Thompson further argues that, because the ATU has, in the past, sought and represented private sector employees, it is a “labor organization” subject to the LMRDA.   Other circuits have indicated that the important question is not whether the union has represented private sector employees in the past, but whether the union currently deals with or represents private sector employees.   See Martinez v. American Fed'n of Gov't Employees, 980 F.2d 1039, 1042 (5th Cir.1993);  Berardi v.

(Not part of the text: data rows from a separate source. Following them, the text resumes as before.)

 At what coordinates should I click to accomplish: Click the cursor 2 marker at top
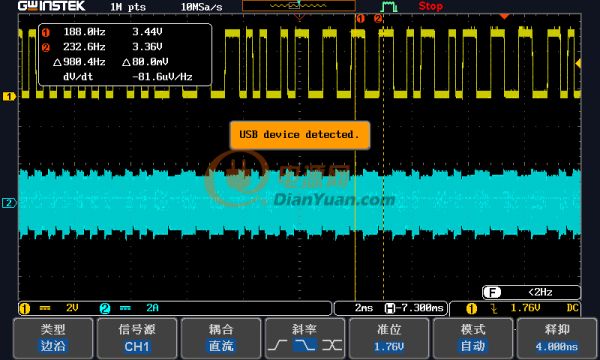378,18
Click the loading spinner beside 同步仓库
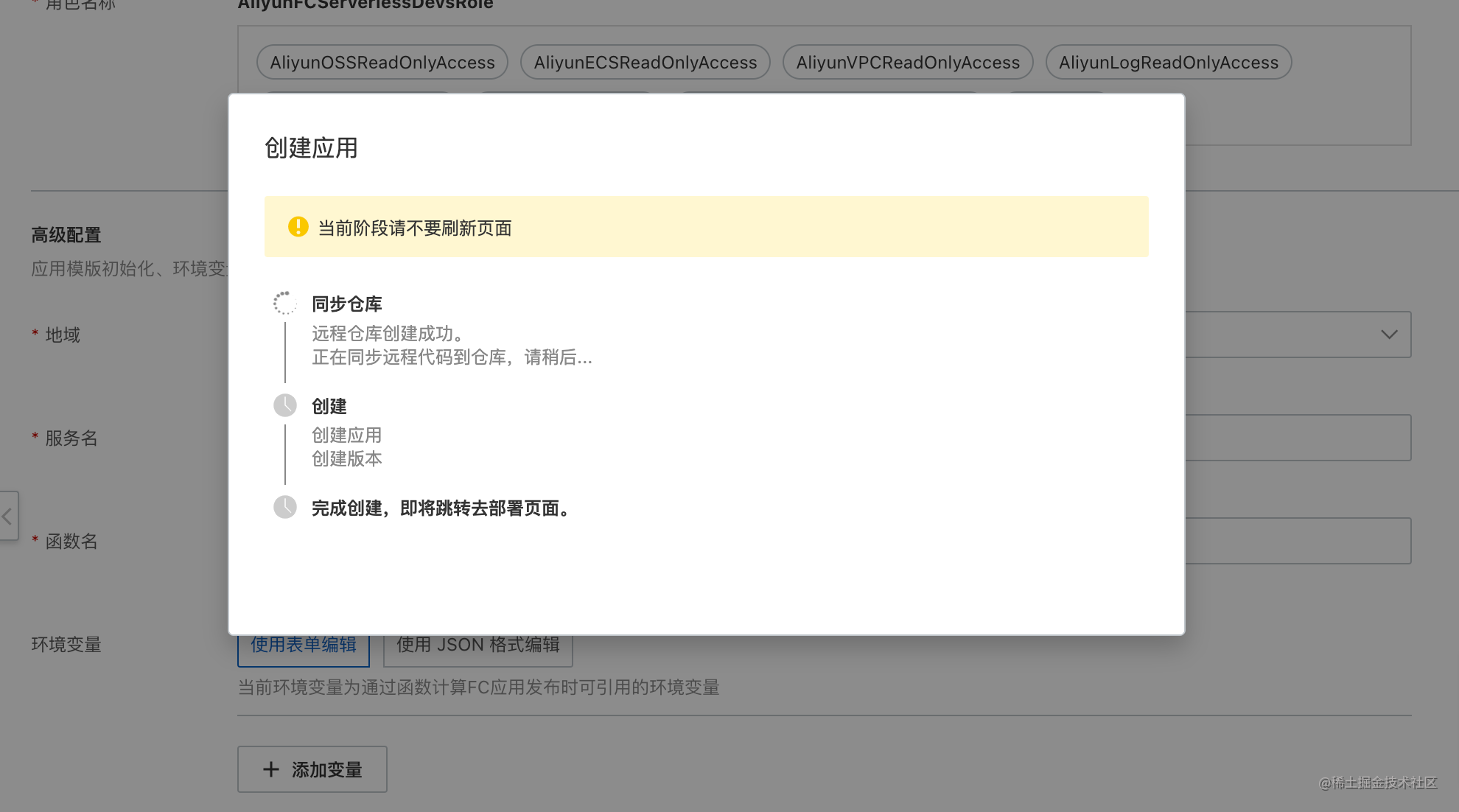The height and width of the screenshot is (812, 1459). [284, 303]
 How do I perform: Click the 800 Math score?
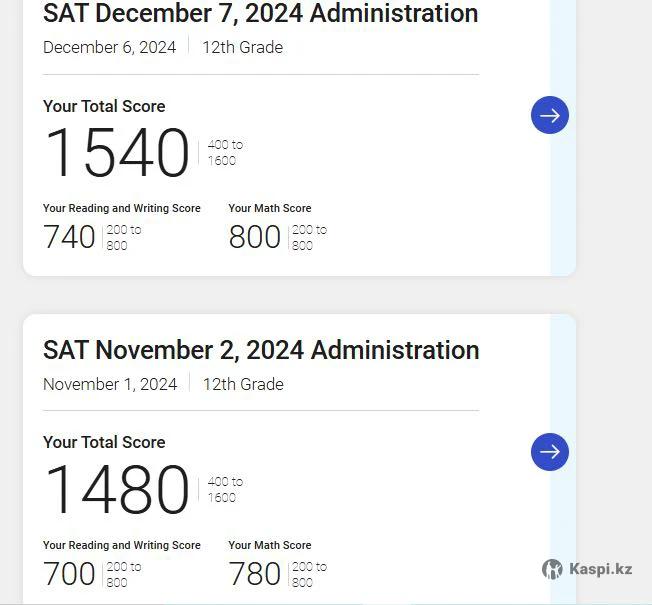point(254,237)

Swanson Memorial Lodge No. 48, 920 F.2d 198, 202 (3d Cir.1990).

Here, the ATU was organized in 1901.   Since the creation of AC Transit in approximately 1960, the ATU has exclusively represented AC Transit employees.   Thompson has not established that he was a member of the ATU prior to 1960.   Because the ATU does not currently deal with or represent any employees other than those of AC Transit, the ATU's activities prior to 1960 are irrelevant.   See Martinez, 980 F.2d at 1042;  Berardi, 920 F.2d at 202.1

We join the other circuits and hold that a union which exclusively represents public sector employees is not a “labor organization” within the meaning of the LMRDA.   See Celli, 40 F.3d at 327;  Diven, 38 F.3d at 601;  Smith, 821 F.2d at 356.   Accordingly, the district court did not err by dismissing Thompson's claim for lack of subject matter jurisdiction.   See Trentacosta, 813 F.2d at 1559.

AFFIRMED.

FOOTNOTES

1.   Thompson argues that the ATU is a private employer and has represented itself because the compensation of ATU employees is determined according to the compensation of AC Transit employees bargained for by the ATU.   We agree with the district court that in choosing to apply terms from the negotiated agreement with AC Transit to its own employees, the ATU is not negotiating with itself and acts solely as an employer.